Much like my reading list, most of the TV-watching I do is focused on nonfiction: documentaries, the History Channel, a good program on PBS, etc., etc. But every once in a while something comes along that grips me. A story, or a character, or a plot poofs up (seemingly from mid-air, but good art always just looks like that) and grabs hold of me – my intellect and my affection.
Lots have commented on what they thought of the much-anticipated and probably over-hyped finale, and many didn’t care for it. Many wanted more answers to more questions. Many wanted more meaning attached to the ebb and flow of the storyline. They wanted a truer sense of right and wrong, or the tangible, touchable effect of the toils of our beloved characters.
I thought the ending to be near perfect because it stayed true to the bent of the entire show: we still have a few questions left floating in space, but, more importantly, we see the dominance of the characters in each others’ lives.
My wife and I watched the finale last night with friends. Exhausted we came home late and went to bed.

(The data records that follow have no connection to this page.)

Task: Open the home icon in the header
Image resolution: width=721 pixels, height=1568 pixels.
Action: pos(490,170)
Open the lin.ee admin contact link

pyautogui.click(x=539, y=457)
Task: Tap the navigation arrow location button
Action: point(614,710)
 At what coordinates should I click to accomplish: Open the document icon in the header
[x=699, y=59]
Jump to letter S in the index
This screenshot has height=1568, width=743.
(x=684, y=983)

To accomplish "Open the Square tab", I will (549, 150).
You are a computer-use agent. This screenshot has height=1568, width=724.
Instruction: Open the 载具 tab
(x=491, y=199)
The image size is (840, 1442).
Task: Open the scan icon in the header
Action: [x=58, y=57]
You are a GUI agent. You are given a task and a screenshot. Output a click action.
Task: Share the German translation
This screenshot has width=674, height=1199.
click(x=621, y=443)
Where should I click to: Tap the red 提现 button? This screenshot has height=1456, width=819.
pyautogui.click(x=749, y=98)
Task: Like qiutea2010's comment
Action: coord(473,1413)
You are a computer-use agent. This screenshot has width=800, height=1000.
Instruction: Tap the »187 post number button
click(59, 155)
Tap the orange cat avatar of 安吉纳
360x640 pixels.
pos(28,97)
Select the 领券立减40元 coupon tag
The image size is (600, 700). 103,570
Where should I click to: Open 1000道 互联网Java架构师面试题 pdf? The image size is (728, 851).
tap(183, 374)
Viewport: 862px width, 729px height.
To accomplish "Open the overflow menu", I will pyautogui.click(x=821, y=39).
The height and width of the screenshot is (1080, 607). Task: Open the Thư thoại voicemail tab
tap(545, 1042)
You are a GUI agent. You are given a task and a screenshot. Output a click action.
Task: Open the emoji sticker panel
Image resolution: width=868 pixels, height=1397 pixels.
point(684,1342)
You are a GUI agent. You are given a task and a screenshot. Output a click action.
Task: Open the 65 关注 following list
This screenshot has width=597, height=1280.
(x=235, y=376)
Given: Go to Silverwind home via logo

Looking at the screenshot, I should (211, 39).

Tonight, though, we watched the two-hour special leading up the finale from (DVRs are wonderful). The special recapped the plot twists up to the finale, along with actor and crew commentary. Terry O’Quinn, who played John Locke, said it best. Watching the end was like reading a wonderful piece of literature. You come to the end of the book and you don’t want to turn the back cover. You don’t want it to be over. But when you do, all you think is, “Gosh, that was great.”
Lost was such a wonderful piece of cinematized art because as good as all the thrills and frills were, the characters – the people, as Hemingway would have preferred to say – were more important than the action. The people were the action. F. Scott Fitzgerald said it well: “Character is plot, plot is character.”
Never have I seen such a wonderful example of that on the small screen, maybe even on the big screen.
Lost was great not because of the mysterious mythology the writers created for the island. Lost was great not because of its unpredictability. Lost was great not because it seems like the entire series faithfully built up to the final showdown between Jack and Locke. Lost was great because when it ended, you forgot about yourself and were completely undone by the people you watched. Lost was great because at the final fadeout, you wanted to cry because you won’t be seeing these characters anymore. You won’t get to know them through anymore struggles. You won’t get to know the subtleties of humanity that they truthfully personified every week.
The people in Lost are what matter most to the misty-eyed fans they leave behind.
And without getting too much in to details, what was spectacular about the finale and the whole story was that the thing that we all thought would be the climax – the showdown between Jack and Locke – wasn’t actually the showdown that capped the show. What capped it was the characters’ relationships to each other. Seeing how it all ends and the emphasis on people is what makes Lost great. And unique. And timeless.